Hello Spark Users,
My first email to spark mailing list and looking forward. I have been
working on Solr and in the past have used Java thread pooling to
parallelize Solr indexing using SolrJ.
Now i am again working on indexing data and this time from JSON files (in
100 thousands) and before I try out parallelizing the operations using
Spark (reading each JSON file, post its content to Solr) I wanted to
confirm my understanding.
By reading json files using wholeTextFiles and then posting the content to
Solr
- would be similar to what i will achieve using Java multi-threading /
thread pooling and using ExecutorFramework and
- what additional other advantages i would get by using Spark (less code...)
- How we can parallelize/batch this further?
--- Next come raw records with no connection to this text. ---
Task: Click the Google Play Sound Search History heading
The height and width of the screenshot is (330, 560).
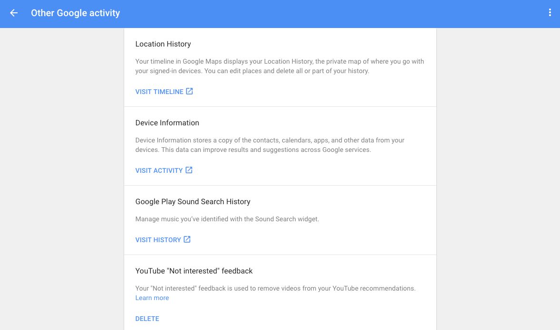Action: (x=193, y=202)
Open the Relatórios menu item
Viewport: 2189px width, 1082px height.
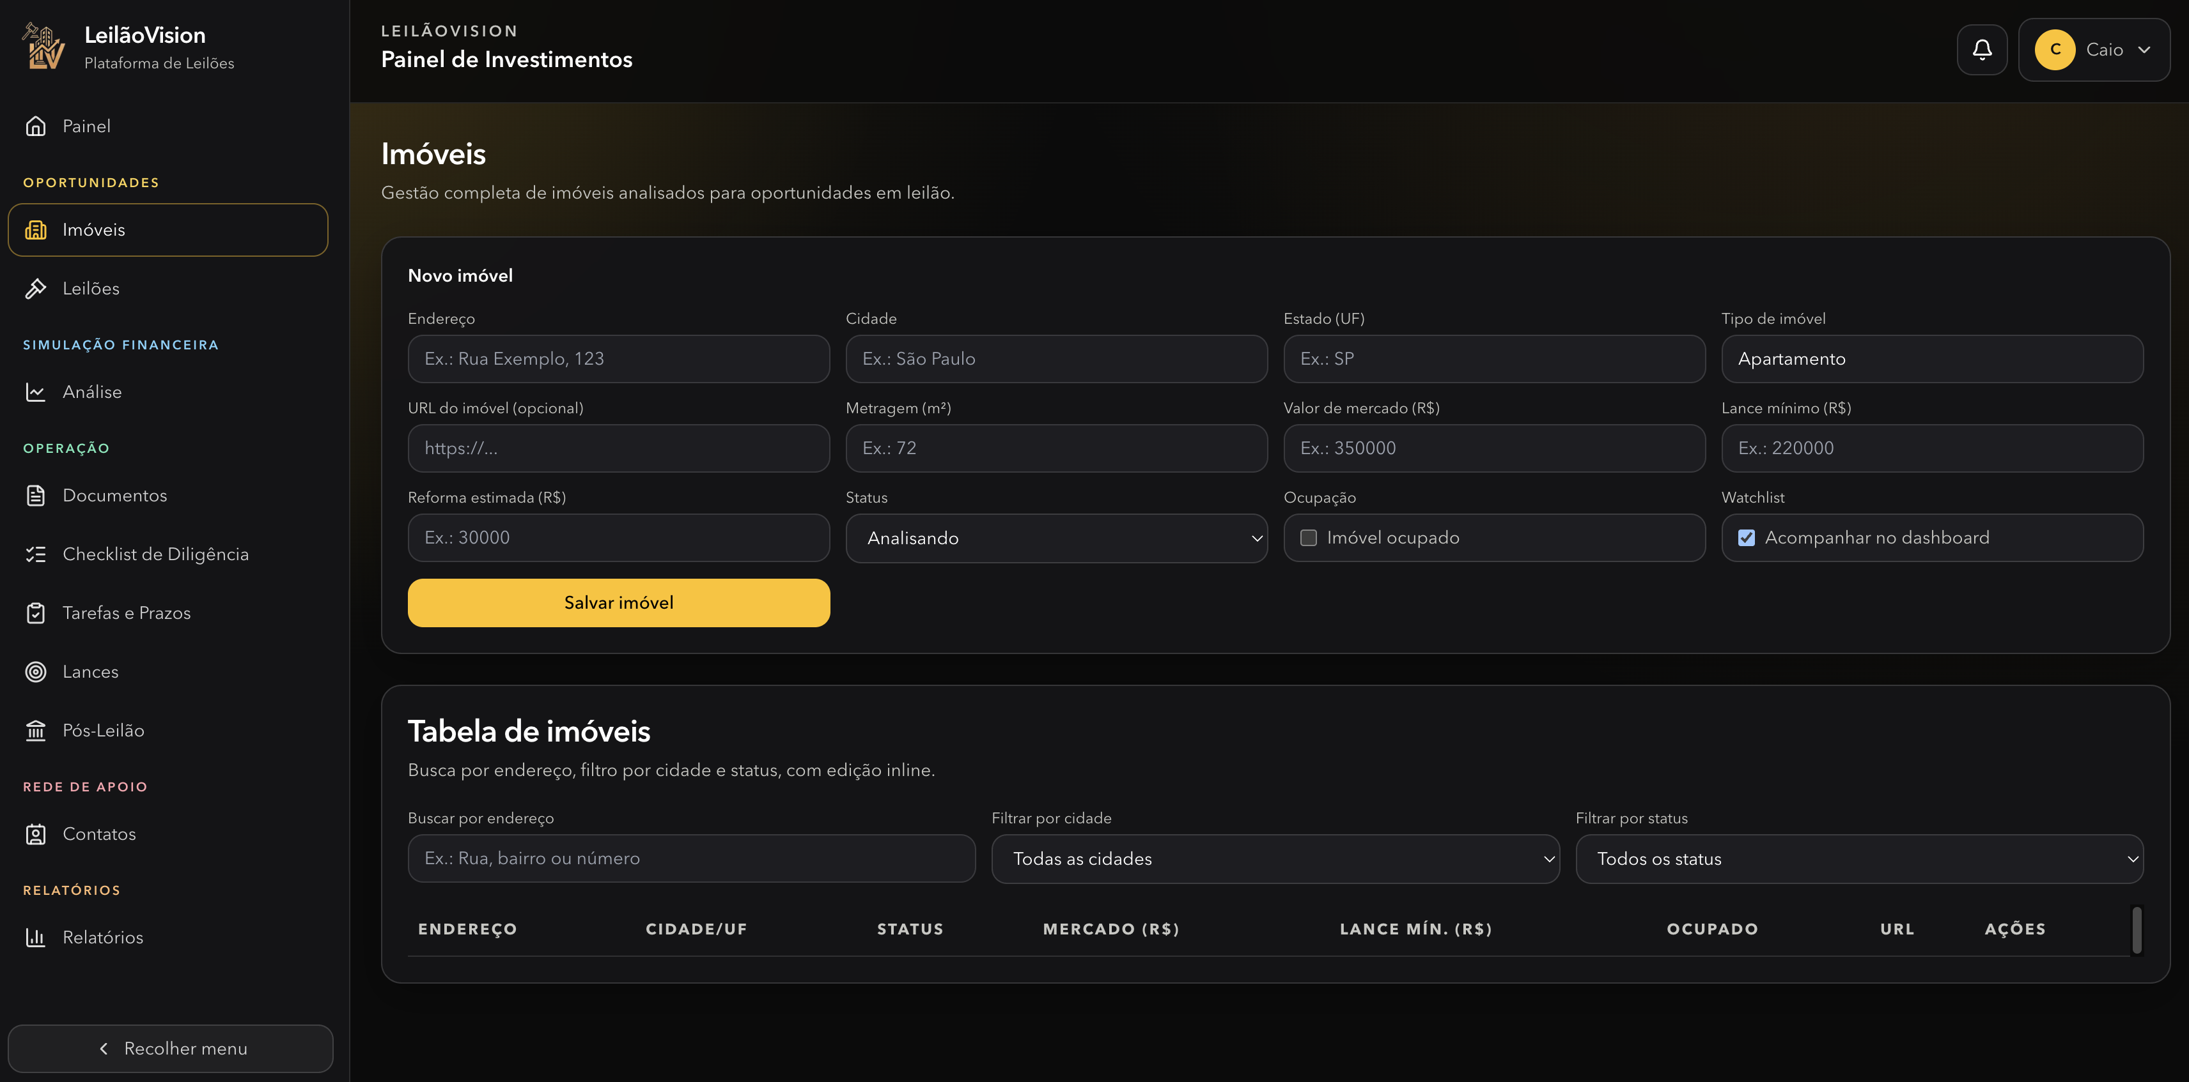(103, 938)
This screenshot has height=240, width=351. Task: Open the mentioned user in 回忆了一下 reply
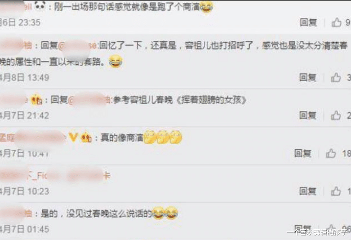[78, 46]
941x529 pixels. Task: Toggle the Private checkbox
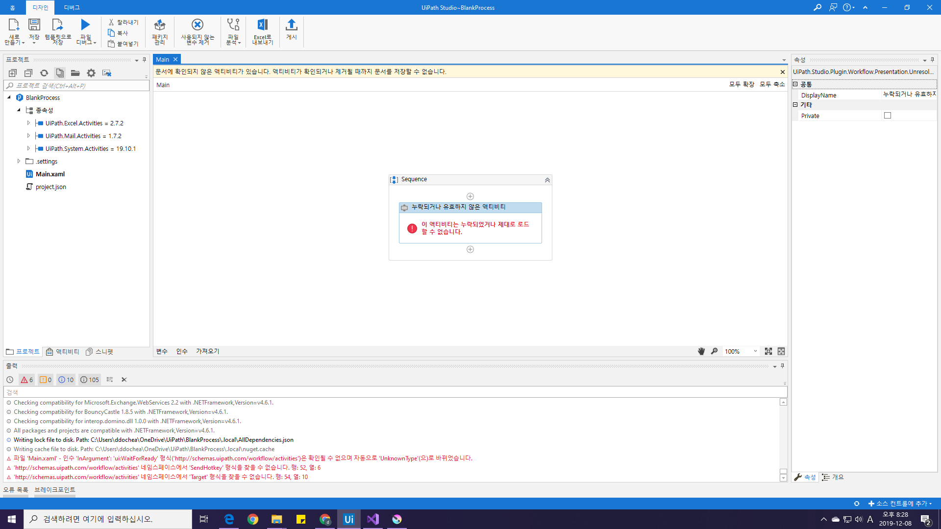[887, 116]
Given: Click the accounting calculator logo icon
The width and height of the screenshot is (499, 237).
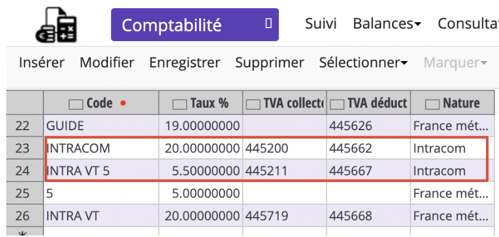Looking at the screenshot, I should pyautogui.click(x=56, y=25).
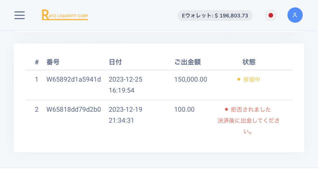Image resolution: width=318 pixels, height=179 pixels.
Task: Click the E-wallet balance badge
Action: (215, 16)
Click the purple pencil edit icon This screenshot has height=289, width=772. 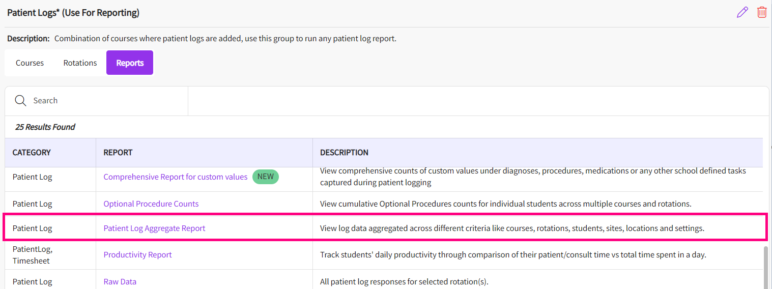pos(742,12)
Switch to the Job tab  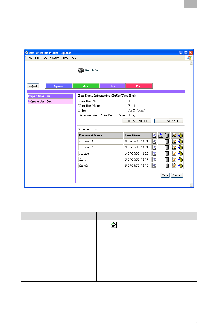(x=86, y=86)
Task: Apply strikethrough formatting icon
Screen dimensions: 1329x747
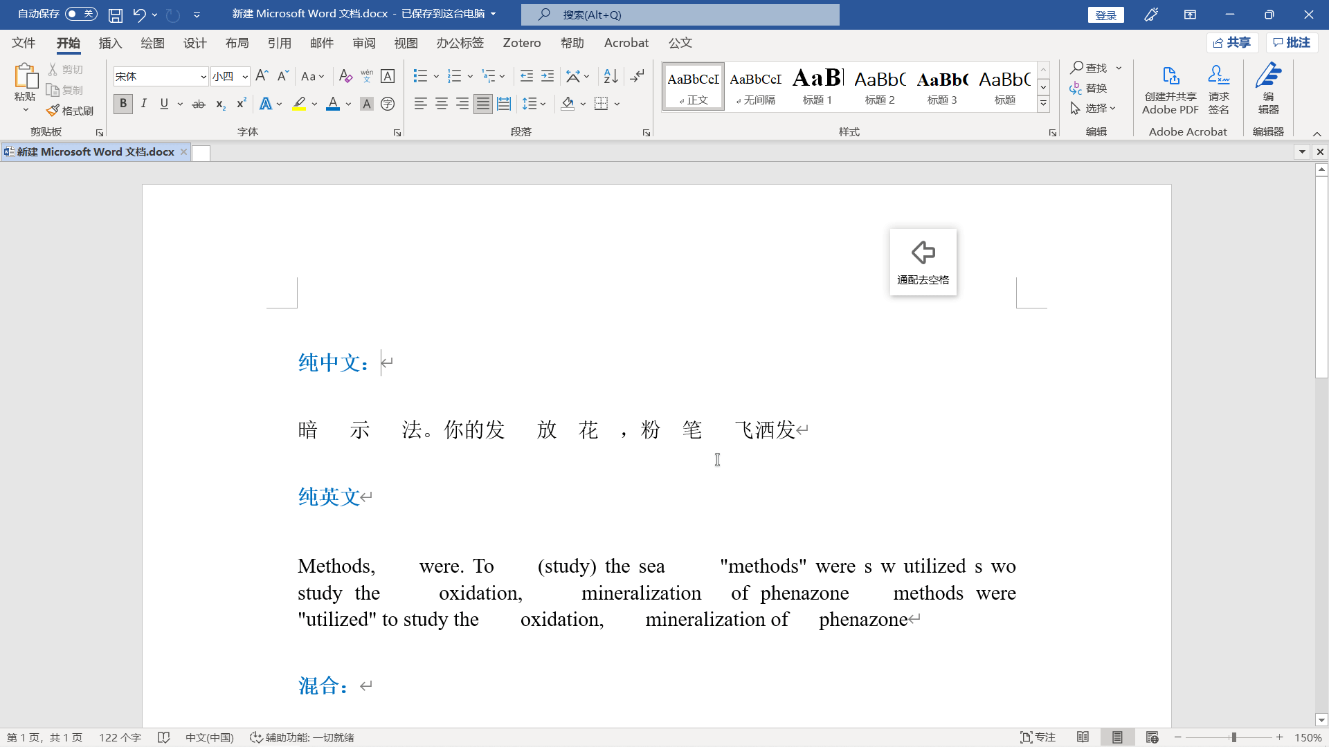Action: pyautogui.click(x=199, y=104)
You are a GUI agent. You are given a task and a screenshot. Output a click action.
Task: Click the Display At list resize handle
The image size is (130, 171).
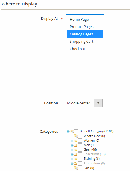point(102,89)
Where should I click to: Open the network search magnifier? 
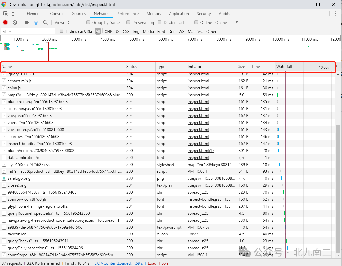coord(45,23)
For e.g. In my Java
multi-threaded i not only parallelize the reading / data acquisition but
also posting in batches in parallel.
Below is the code snippet to give you an idea of what i am thinking to
start initially. Please feel free to suggest/correct my understanding and
below code structure.
SparkConf conf = new SparkConf().setAppName(appName).setMaster("local[8]");
JavaSparkContext sc = new JavaSparkContext(conf);
JavaPairRDD<String,String> rdd = sc.wholeTextFiles("/../*.json");
rdd.foreach(new VoidFunction<Tuple2<String,String>>() {
@Override
public void post(Tuple2<String, String> arg0) throws Exception {
//post content to Solr
arg0._2
...
...
}
});
Thanks,
Susheel